Un prete argentino minacciato da narcos. Si chiama Jorge Cloro, ed è parroco della parrocchia Espíritu Santo in una cittadina ad una trentina di chilometri dalla capitale, Buenos Aires, dove svolge anche un lavoro di prevenzione e recupero di giovani tossicodipendenti. L’episodio lo ha denunciato lui stesso registrando un breve messaggio sulla sua pagina facebook. Nel filmato il sacerdote, conosciuto con il soprannome di Padre “Chicho”, racconta che martedì scorso 29 agosto due persone in motorino hanno intercettato un suo collaboratore lasciandogli un messaggio intimidatorio diretto a lui, in pratica di “non mettersi con la strada”, in gergo di non occuparsi di chi spaccia e di chi compra, e “di pensare solo a dire messa”. Perché fosse chiaro che il messaggio non andava preso sottogamba alle parole sono seguiti dei fatti. Lo stesso giorno gli hanno squarciato tre dei quattro pneumatici della macchina che usa per muoversi, un piccolo assaggio di quello che gli potrebbe succedere. “I nostri bambini e i nostri giovani non sono negoziabili e se devo morire per loro sarò l’uomo più felice del mondo” ha registrato per tutta risposta nel filmato affidato alle reti sociali trasmettendo a sua volta il messaggio che da parte sua non ci saranno passi indietro con il lavoro nel quartiere popolare dove si trova per strappare il maggior numero possibile di giovani dalle grinfie degli spacciatori.
La reazione della Chiesa argentina è stata immediata, e ricorda da vicino quella dell’arcivescovo Bergoglio, quando nell’aprile del 2009, di fronte alle minacce rivolte al sacerdote José Maria di Paola, dette risonanza nazionale all’episodio assicurando al prete della villa miseria 21 la solidarietà di tutta la Chiesa. In quell’occasione Bergoglio denunciò il flagello della droga che ramificava sempre più il commercio negli anfratti della città e nelle aree più povere, quelle “villas miserias” appunto da cui Di Paola proveniva. “Non abbiamo idea di quanto grave sia questa proposta tenebrosa della droga che viene distribuita persino agli angoli delle nostre scuole” ebbe a dire dal sagrato della cattedrale per cercare di scuotere quella evidente sottovalutazione del fenomeno che lo porterà poi a parlare, da Papa, di “messicanizzazione dell’Argentina”. Poi richiamò il documento sottoscritto da una ventina di sacerdoti impegnati nelle villas della capitale che denunciava la liberalizzazione di fatto dello spaccio di droga nei settori marginali, un appello che rappresentava l’antecedente immediato alle minacce narcos, per dichiarare che quel testo, quelle parole e quella denuncia non riguardava i sacerdoti che lo avevano scritto e lanciato all’opinione pubblica ma era di tutti, “mia e dei vescovi ausiliari che appoggiamo questa dichiarazione”. 350 sacerdoti sottoscrissero quel giorno e nei giorni successivi un documento di solidarietà con il minacciato dove riaffermavano il loro impegno ad intensificare le attività di prevenzione e lotta alla droga. Si trattò della più grande mobilitazione vista sino ad allora nella Chiesa argentina che a detta di diversi commentatori alzò talmente il prezzo di un attentato al già allora celebre “padre Pepe” da salvargli la vita.

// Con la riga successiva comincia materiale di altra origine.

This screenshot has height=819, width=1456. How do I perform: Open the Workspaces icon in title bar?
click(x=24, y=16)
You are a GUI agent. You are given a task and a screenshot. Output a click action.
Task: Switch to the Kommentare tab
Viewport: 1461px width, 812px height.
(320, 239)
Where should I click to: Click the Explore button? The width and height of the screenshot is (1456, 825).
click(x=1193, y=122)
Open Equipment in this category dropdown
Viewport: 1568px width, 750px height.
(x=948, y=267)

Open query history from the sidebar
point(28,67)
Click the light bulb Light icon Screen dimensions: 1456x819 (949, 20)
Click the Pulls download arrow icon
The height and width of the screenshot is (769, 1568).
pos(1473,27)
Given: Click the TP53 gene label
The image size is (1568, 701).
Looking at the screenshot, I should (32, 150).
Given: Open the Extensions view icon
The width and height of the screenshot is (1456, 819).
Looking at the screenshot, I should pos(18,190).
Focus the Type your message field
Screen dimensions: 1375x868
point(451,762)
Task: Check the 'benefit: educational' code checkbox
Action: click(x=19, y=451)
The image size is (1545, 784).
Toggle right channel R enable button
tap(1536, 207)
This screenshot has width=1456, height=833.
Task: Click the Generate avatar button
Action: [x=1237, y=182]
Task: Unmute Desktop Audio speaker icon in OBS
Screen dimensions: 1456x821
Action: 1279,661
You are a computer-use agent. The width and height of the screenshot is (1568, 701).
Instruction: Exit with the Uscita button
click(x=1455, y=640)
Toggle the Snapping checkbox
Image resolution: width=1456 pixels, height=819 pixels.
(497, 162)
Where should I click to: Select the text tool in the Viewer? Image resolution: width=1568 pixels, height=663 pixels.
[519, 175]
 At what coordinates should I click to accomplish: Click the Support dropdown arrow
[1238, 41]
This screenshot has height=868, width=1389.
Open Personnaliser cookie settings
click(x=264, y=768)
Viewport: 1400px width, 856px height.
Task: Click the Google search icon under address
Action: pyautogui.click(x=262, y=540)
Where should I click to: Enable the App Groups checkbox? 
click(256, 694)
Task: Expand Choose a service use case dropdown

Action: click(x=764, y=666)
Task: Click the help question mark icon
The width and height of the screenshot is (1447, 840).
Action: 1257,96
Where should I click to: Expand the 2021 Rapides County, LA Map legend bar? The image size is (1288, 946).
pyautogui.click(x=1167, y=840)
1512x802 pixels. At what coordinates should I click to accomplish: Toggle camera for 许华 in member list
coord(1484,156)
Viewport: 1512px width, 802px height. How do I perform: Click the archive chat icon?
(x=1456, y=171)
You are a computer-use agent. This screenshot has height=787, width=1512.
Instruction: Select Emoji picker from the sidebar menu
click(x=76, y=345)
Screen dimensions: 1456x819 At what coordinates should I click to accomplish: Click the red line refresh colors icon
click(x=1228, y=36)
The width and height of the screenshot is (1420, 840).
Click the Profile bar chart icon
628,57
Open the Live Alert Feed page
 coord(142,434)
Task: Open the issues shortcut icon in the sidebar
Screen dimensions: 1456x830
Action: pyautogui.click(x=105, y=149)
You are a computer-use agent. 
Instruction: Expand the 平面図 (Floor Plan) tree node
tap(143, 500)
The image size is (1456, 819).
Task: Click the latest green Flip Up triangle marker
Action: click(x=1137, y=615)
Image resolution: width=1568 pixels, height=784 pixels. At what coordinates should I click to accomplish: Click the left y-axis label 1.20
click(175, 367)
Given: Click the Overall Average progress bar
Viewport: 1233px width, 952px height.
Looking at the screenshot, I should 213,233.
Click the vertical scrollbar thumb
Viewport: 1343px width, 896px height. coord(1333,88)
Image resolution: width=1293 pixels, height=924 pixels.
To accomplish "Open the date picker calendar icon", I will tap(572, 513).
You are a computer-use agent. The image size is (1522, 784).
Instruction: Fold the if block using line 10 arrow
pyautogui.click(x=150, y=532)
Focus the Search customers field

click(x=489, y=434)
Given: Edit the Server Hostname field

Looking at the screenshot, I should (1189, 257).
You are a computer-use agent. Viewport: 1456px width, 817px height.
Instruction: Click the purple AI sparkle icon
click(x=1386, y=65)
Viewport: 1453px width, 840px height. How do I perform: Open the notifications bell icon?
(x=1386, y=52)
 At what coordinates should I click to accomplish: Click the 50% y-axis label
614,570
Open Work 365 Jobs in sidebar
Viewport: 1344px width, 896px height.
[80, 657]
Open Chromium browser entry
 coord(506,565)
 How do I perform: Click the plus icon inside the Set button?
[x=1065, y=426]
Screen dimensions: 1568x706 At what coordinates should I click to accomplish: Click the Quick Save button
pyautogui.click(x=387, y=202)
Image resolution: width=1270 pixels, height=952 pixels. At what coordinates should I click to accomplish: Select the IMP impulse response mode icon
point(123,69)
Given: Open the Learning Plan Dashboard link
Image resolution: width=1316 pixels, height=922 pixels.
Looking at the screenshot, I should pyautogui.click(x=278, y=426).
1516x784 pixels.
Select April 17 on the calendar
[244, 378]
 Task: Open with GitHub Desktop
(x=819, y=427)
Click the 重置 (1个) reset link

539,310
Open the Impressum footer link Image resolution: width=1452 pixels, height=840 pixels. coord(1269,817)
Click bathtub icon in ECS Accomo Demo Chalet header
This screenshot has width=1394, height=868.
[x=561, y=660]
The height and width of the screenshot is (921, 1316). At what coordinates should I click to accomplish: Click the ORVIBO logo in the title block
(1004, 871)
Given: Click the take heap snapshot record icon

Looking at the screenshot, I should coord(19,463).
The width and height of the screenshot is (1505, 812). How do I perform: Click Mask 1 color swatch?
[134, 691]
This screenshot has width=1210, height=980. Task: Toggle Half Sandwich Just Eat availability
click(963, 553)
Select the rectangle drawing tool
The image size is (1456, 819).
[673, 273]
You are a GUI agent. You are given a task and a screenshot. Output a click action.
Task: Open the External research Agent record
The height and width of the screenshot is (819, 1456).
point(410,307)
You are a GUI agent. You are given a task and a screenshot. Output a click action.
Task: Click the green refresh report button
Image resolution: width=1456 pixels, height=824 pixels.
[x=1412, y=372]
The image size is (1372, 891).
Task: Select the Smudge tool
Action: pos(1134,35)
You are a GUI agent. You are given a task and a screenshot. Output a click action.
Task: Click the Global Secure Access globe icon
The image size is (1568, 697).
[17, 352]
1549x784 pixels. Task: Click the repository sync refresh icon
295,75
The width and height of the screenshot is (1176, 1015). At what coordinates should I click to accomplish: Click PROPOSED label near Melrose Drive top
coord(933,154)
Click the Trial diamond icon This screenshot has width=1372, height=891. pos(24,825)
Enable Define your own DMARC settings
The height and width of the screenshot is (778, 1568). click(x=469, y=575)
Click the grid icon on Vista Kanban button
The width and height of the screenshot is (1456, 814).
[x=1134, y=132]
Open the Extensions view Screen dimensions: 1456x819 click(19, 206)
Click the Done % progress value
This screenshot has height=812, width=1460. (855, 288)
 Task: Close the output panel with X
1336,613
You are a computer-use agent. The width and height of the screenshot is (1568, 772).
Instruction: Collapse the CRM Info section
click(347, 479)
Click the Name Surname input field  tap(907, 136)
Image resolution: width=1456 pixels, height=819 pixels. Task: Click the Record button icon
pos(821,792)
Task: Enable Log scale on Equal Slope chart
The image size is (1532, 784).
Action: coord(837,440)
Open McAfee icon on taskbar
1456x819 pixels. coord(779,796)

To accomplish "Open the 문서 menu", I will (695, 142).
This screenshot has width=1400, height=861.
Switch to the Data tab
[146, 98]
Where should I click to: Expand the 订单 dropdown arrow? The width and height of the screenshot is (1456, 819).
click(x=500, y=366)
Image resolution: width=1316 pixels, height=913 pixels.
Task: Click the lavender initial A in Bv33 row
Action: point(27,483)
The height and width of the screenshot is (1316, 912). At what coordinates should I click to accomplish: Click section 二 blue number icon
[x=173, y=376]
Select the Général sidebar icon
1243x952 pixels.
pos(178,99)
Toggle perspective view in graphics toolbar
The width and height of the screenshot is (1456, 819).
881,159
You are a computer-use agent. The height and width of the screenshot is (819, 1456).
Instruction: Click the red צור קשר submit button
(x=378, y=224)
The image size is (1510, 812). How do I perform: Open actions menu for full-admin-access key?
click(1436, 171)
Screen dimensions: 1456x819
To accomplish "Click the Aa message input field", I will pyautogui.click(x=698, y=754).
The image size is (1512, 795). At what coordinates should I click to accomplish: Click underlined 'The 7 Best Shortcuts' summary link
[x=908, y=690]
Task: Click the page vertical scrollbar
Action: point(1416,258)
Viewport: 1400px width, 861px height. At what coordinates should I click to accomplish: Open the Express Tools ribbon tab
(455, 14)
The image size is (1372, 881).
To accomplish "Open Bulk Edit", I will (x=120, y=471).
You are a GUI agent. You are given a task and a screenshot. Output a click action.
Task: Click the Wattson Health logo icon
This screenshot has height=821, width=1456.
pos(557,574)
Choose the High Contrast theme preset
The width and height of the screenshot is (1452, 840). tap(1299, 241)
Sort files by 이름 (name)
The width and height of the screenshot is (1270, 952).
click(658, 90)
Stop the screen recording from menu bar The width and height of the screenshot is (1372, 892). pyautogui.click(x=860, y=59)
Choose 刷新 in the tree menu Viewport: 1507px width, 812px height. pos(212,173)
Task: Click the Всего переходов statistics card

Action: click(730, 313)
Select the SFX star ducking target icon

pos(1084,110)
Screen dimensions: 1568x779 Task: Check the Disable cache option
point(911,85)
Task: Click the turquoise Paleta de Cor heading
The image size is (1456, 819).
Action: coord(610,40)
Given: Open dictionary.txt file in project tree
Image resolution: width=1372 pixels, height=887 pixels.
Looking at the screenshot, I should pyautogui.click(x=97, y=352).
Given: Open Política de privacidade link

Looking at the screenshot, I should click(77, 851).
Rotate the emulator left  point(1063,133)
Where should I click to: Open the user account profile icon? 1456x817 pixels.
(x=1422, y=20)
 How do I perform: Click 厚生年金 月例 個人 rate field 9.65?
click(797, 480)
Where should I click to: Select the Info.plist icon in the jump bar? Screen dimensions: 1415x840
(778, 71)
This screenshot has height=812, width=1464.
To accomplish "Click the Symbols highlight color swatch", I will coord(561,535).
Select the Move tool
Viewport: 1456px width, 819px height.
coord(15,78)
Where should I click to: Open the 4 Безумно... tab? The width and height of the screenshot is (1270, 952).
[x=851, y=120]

Anche nel caso del sacerdote Jorge Cloro il vescovo della diocesi di Quilmes a cui appartiene, Carlos José Tissera, ha immediatamente preso le difese del giovane prete con un comunicato che da conto delle minacce e rivela che non sono le prime: “tempo fa” si legge nel testo “mentre partecipava ad una marcia a favore della vita e contro il narcotraffico assieme ad un pastore evangelico, tanto il pastore come il sacerdote ricevettero messaggi con calunnie e diffamazioni”. Il comunicato lega le ultime minacce a padre Jorge Cloro a quello di altri sacerdoti “che sono stati minacciati nel nostro paese e che hanno dovuto trasferirsi per salvaguardare la loro vita e quella delle persone che vivono attorno a loro”, e nomina infine un caso che ha fato enorme scalpore in Argentina, quello di Juan Viroche, un prete di 46 anni del nord del paese trovato impiccato nel mese di ottobre del 2016 dalla donna delle pulizie nella sacrestia della chiesa Nuestra Señora del Valle de La Florida di cui era parroco, a meno di 20 chilometri dalla città di Tucumán. Un caso affatto chiarito, riporta la nota del vescovo, “su cui i fedeli sostengono che è stato assassinato da sicari del narcotraffico”.